Global business optimism has hit a record quarterly high in Q2 2017, representing five consecutive quarters of increases.

Underpinning this, global revenue expectations also equal their all-time quarterly high of 56%, as do expectations around increased profitability (47%).

Francesca Lagerberg, Global Leader at Grant Thornton, told Business Wire that while it would be easy to analyse these figures as good news for the business community, “a major warning light is flashing” in the shape of a skills shortage.

“Despite firms telling us they plan to hire more staff, we’ve seen a steady increase in fears that a lack of skilled workers could hamper future growth,” Lagerberg said.

“Addressing skills shortages is a difficult balancing act. The message to businesses from these findings is to plan and prepare for spending more to ensure the skills needed to drive future growth.”

Lagerberg said that increasing wages is a short-term measure but longer-term, businesses will need to look at training programs to boost skills among existing workers.

“This also involves working more closely with education institutions to ensure the right skills are being taught at an early age,” she said.

Lisa Morris, Senior Regional Director for Hays Human Resources, told L&D Professional that employers need to be investing in the digital upskilling of their employees, but more often than not this is being left to individuals to ensure their own digital skills continue to grow.

“That’s why jobseekers are focused on finding those employers that will offer them an opportunity to grow their skills on-the-job. These employers have a real attraction advantage today,” Morris said.

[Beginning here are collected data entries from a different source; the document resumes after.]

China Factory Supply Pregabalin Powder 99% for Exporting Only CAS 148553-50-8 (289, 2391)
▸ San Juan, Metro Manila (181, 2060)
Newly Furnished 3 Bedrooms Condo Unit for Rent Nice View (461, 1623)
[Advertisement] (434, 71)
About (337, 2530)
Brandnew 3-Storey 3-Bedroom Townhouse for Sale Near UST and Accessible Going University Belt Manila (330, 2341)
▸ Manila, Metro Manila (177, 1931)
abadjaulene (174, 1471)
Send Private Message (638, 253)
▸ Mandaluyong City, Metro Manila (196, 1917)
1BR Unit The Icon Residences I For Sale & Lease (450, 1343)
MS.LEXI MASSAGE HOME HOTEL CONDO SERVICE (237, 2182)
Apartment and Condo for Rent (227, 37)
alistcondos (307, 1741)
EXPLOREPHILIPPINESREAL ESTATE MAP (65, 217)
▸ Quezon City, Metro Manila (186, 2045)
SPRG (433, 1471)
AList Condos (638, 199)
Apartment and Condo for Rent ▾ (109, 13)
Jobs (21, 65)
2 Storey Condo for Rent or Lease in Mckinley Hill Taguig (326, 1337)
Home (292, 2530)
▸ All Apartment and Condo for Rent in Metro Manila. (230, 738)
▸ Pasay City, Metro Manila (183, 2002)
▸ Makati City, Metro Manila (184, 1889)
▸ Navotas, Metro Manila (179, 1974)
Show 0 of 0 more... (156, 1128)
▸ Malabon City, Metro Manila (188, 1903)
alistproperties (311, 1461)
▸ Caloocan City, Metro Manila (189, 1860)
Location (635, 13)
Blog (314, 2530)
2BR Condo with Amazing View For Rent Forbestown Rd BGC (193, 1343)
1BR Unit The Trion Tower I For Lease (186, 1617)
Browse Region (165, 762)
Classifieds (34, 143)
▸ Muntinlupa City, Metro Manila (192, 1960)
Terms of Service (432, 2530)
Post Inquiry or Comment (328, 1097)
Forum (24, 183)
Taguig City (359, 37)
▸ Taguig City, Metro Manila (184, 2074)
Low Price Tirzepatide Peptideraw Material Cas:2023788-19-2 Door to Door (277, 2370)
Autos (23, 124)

“As we continue to see rapid technological advances change the competencies required to do our jobs, more employers will need to provide opportunities for employees to upskill – particularly as the fourth industrial revolution now beckons.”

As for any specific digital skills that employees should be learning but perhaps are not, Morris said this depends on their industry and sector.

“The key point is to be aware of the latest technology and digital trends relevant to your job or industry and upskill accordingly,” she explained.

“For instance, in IT a Developer should become proficient in the recently released Google Cloud IOT and soon-to-be released NET Core 2.0 and consider how AI is making inroads into real world business application.”

Morris said that in the case of architecture, an Architect should gain REVIT (software is specifically built for building information modelling) expertise and learn new technology and tools such as design-to-fabrication and augmented and virtual reality.